### Task requirements
Retype the article on the neuroscientist Damien Fair from "Last fall the" up to and including "the Developing Brain.".

A U of M neuroscientist reads minds

A U of M Neuroscientist Reads Minds—Literally

When neuroscientist Damien Fair first encountered the functional magnetic resonance imaging (fMRI) machine, he was studying to be a physician assistant at Yale. “It allows you to use this noninvasive MRI to look at brain activity instead of brain structure,” he explains. 

So basically, as our neurons fire and blood flows into those areas of the brain, the magnets pick up on the single iron molecules in our red blood cells, allowing the machine to make an image of how we think. 

“As soon as I got a taste of the technology,” Fair says, “I knew I wanted to use it for my career.” 

Last fall the 45-year-old was awarded the MacArthur “genius grant” for his research using the fMRI. And the timing couldn’t have been better—Fair had just moved back to his native Minnesota (along with his urogynecologist wife, Dr. Rahel Nardos) after being named codirector of the University of Minnesota’s Masonic Institute for the Developing Brain. 

Fair and his colleagues at the institute use the fMRI to help us understand atypical brain function, like that associated with ADHD and autism, and to develop treatments and courses of teaching to help society develop the healthiest possible brains. 

“What’s clearly shown is that everybody’s brain is extremely unique,” he says. “So much so that it’s like a fingerprint—you can tell everyone apart from their functional organization of their brains.”

(Stored data)
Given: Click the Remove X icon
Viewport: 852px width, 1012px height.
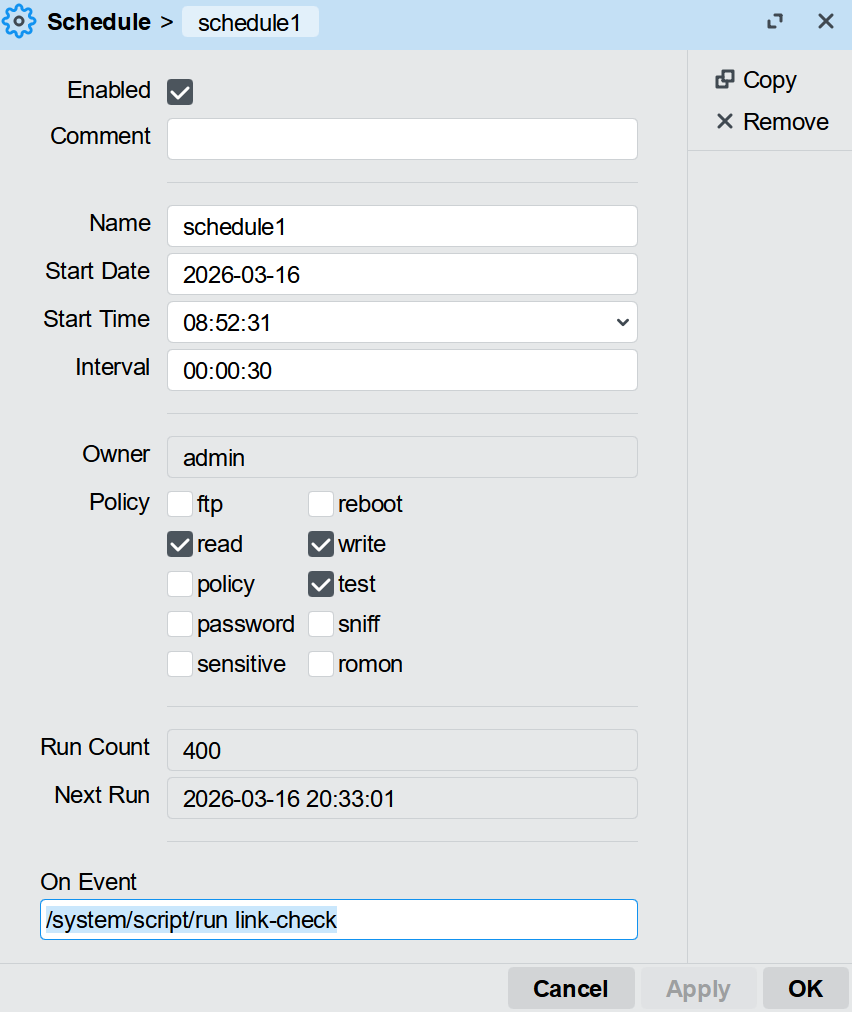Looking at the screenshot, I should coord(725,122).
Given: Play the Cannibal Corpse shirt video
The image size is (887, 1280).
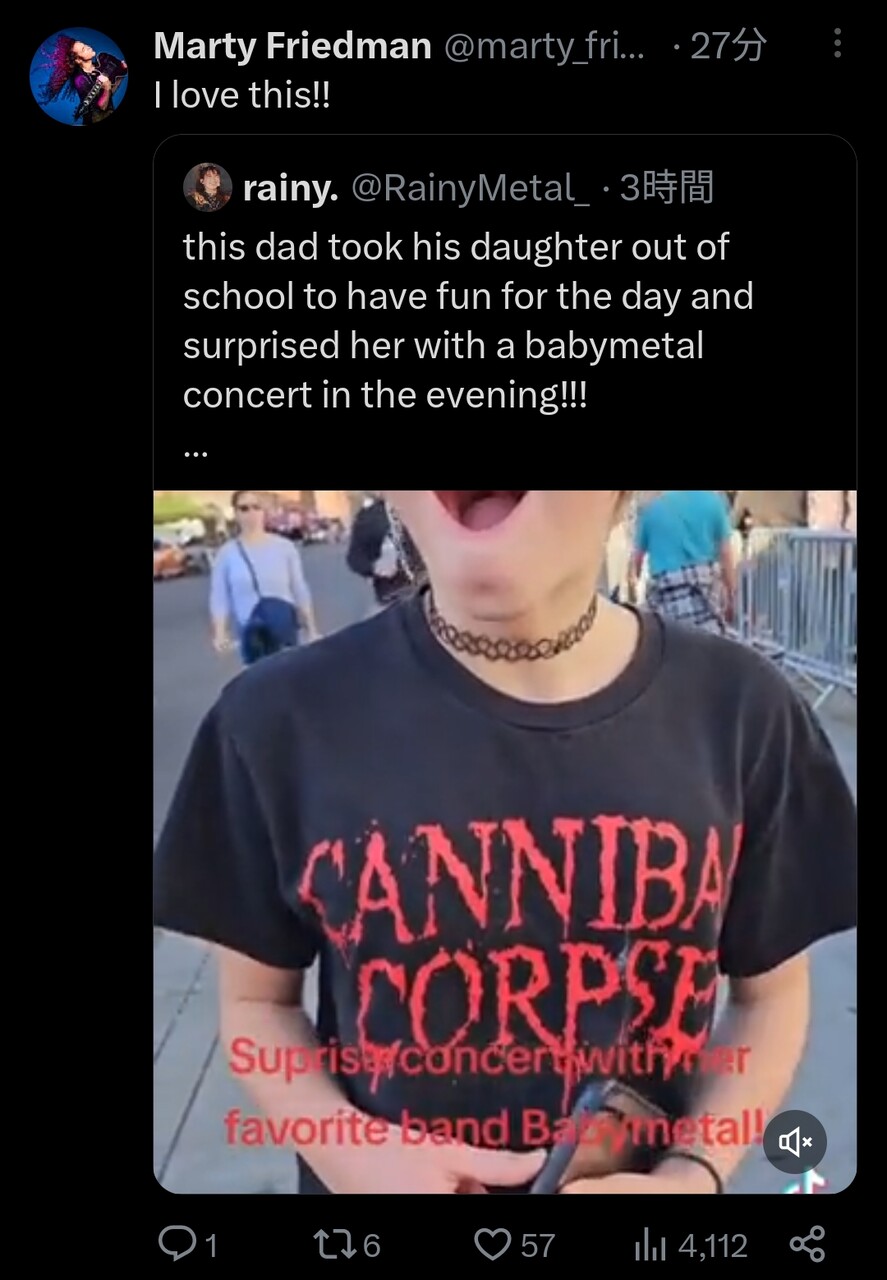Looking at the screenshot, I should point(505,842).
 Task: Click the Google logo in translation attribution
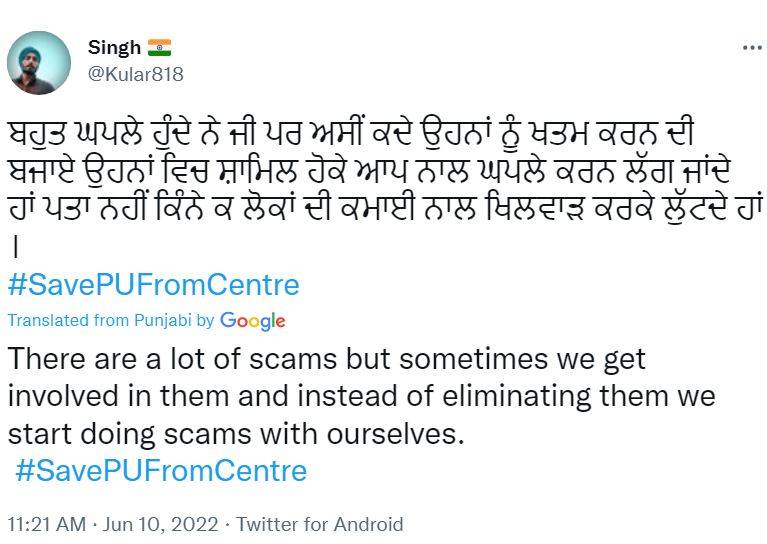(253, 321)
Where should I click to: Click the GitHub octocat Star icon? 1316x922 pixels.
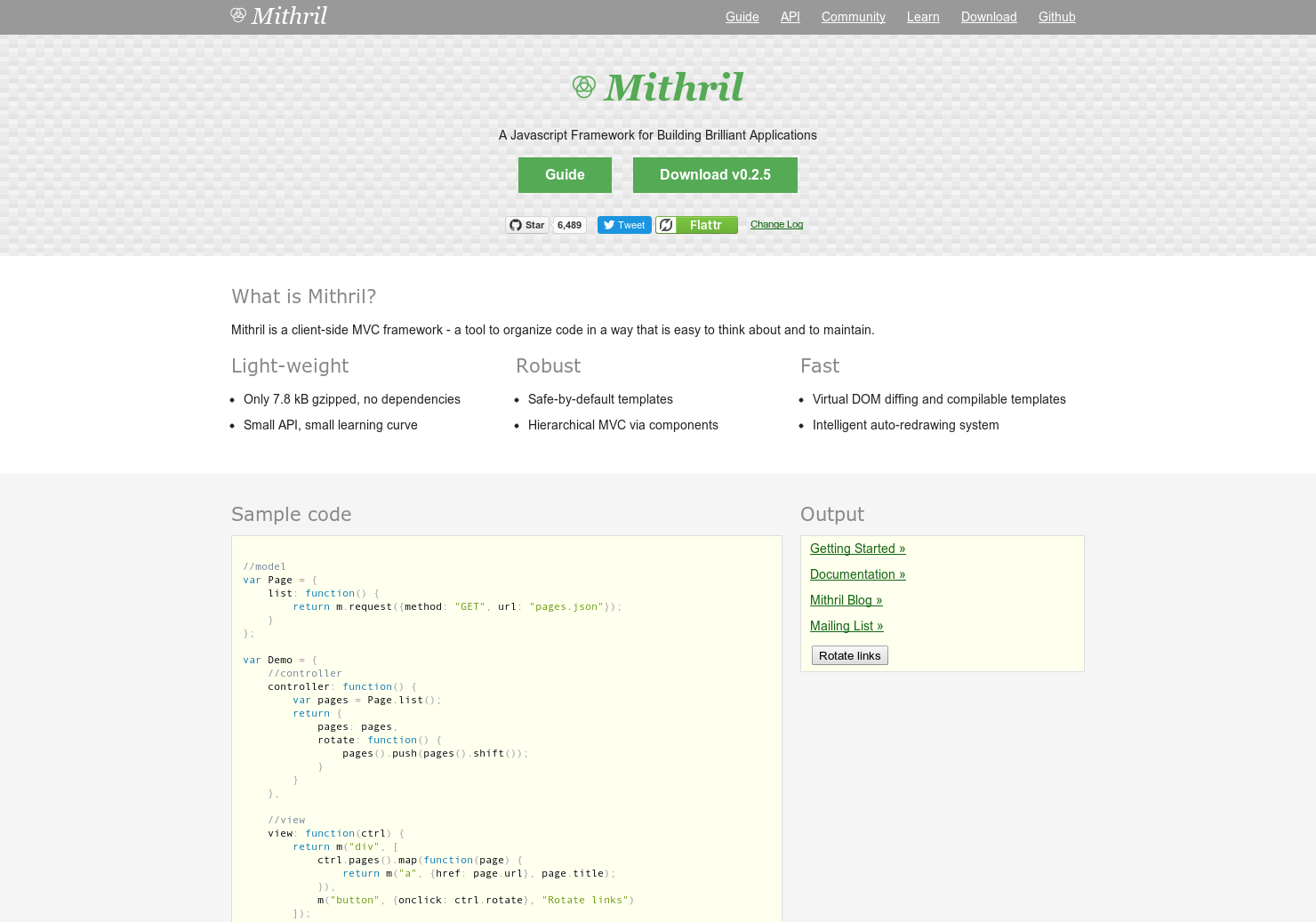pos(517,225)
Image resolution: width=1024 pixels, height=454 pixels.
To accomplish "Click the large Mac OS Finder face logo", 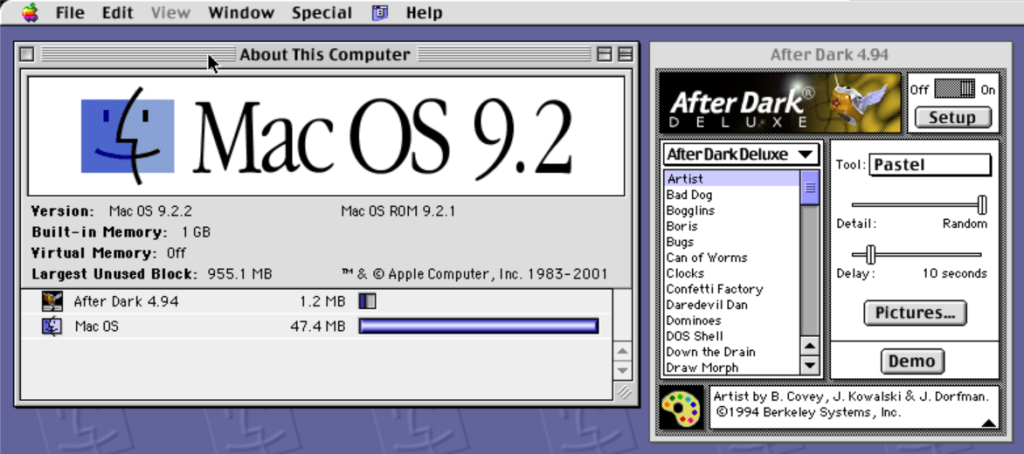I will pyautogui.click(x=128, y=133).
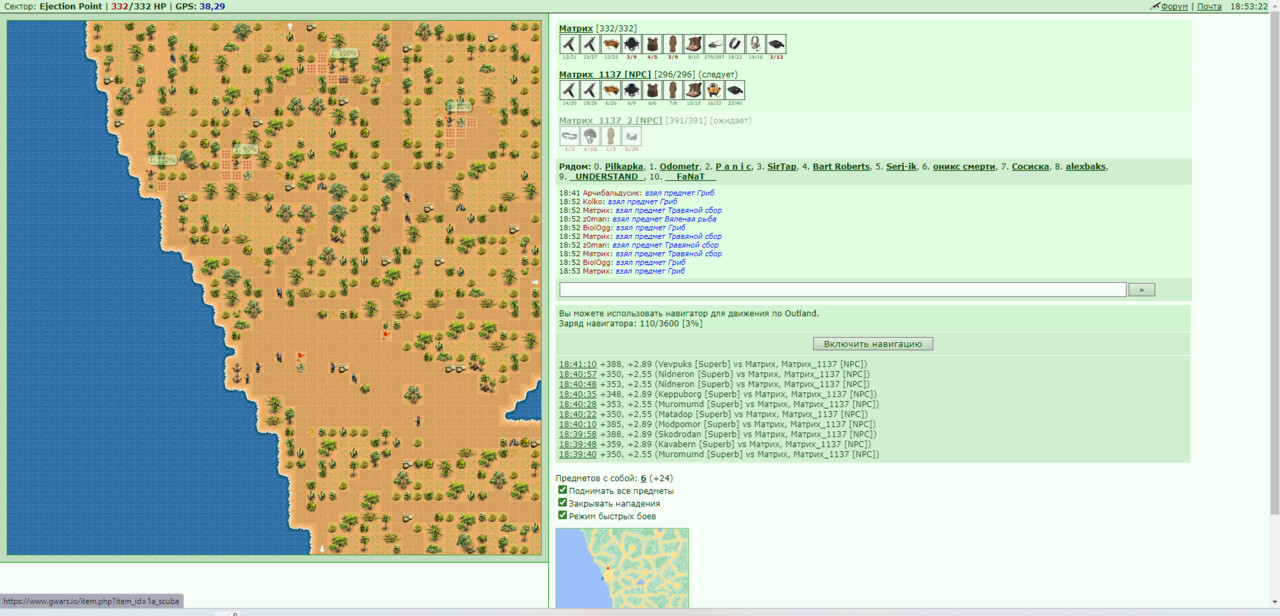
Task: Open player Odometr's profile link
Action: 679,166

### Solution to the exercise
Last fall the 45-year-old was awarded the MacArthur “genius grant” for his research using the fMRI. And the timing couldn’t have been better—Fair had just moved back to his native Minnesota (along with his urogynecologist wife, Dr. Rahel Nardos) after being named codirector of the University of Minnesota’s Masonic Institute for the Developing Brain.